## EXERCISE OBJECTIVE
What do the lines say, reproduced word for word, from the first of the entries below through the line bearing "The width and height of the screenshot is (607, 491)."?

━━━━━ RECORDS TO USE

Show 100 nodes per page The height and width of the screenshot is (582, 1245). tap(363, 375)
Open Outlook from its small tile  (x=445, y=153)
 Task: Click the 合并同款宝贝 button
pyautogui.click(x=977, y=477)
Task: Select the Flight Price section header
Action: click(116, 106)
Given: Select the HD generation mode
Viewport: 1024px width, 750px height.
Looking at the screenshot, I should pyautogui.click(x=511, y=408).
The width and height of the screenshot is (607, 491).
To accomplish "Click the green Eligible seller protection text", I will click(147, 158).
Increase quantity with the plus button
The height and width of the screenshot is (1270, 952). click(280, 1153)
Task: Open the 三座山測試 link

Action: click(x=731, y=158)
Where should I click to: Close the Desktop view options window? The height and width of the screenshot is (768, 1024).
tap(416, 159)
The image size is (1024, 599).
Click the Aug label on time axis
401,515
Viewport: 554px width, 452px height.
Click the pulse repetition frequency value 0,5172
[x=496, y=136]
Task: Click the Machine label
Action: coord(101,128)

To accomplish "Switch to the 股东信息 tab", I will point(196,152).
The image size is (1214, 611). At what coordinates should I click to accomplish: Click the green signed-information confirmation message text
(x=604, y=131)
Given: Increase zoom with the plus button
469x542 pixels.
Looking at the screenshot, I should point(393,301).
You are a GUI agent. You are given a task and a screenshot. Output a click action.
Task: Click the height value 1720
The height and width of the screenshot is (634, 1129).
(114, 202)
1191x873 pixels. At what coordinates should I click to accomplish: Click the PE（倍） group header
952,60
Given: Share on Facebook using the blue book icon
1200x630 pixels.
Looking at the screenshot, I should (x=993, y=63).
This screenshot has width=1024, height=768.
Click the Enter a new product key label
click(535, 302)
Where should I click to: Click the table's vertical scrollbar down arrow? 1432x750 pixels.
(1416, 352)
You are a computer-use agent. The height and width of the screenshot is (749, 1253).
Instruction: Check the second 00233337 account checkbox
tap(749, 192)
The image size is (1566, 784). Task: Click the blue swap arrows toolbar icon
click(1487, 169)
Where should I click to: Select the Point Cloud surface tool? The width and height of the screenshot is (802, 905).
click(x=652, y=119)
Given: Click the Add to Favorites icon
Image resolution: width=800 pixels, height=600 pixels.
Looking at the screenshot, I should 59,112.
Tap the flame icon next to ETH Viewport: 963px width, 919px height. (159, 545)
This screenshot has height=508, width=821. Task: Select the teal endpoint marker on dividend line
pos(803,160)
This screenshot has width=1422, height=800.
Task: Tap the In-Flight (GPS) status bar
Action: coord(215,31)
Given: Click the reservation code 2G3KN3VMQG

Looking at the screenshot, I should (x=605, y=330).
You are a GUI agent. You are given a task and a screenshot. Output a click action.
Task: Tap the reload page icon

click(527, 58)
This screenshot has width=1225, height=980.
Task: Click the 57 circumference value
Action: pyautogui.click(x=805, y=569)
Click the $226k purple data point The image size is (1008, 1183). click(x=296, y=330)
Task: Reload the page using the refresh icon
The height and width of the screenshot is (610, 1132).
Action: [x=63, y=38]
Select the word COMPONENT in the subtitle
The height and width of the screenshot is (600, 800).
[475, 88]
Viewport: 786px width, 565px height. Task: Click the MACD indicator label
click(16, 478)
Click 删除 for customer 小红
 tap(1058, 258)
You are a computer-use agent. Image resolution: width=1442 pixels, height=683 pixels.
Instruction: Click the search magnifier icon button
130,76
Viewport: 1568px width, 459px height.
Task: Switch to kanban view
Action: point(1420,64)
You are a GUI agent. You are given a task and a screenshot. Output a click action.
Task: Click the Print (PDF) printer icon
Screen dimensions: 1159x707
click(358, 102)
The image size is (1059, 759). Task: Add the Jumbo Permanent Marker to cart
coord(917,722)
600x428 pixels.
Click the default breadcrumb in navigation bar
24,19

━━━━━━━━━━

## EXERCISE OUTPUT
Show 100 nodes per page The height and width of the screenshot is (582, 1245). tap(363, 375)
Open Outlook from its small tile  (x=445, y=153)
 Task: Click the 合并同款宝贝 button
pyautogui.click(x=977, y=477)
Task: Select the Flight Price section header
Action: click(116, 106)
Given: Select the HD generation mode
Viewport: 1024px width, 750px height.
Looking at the screenshot, I should pyautogui.click(x=511, y=408).
The width and height of the screenshot is (607, 491).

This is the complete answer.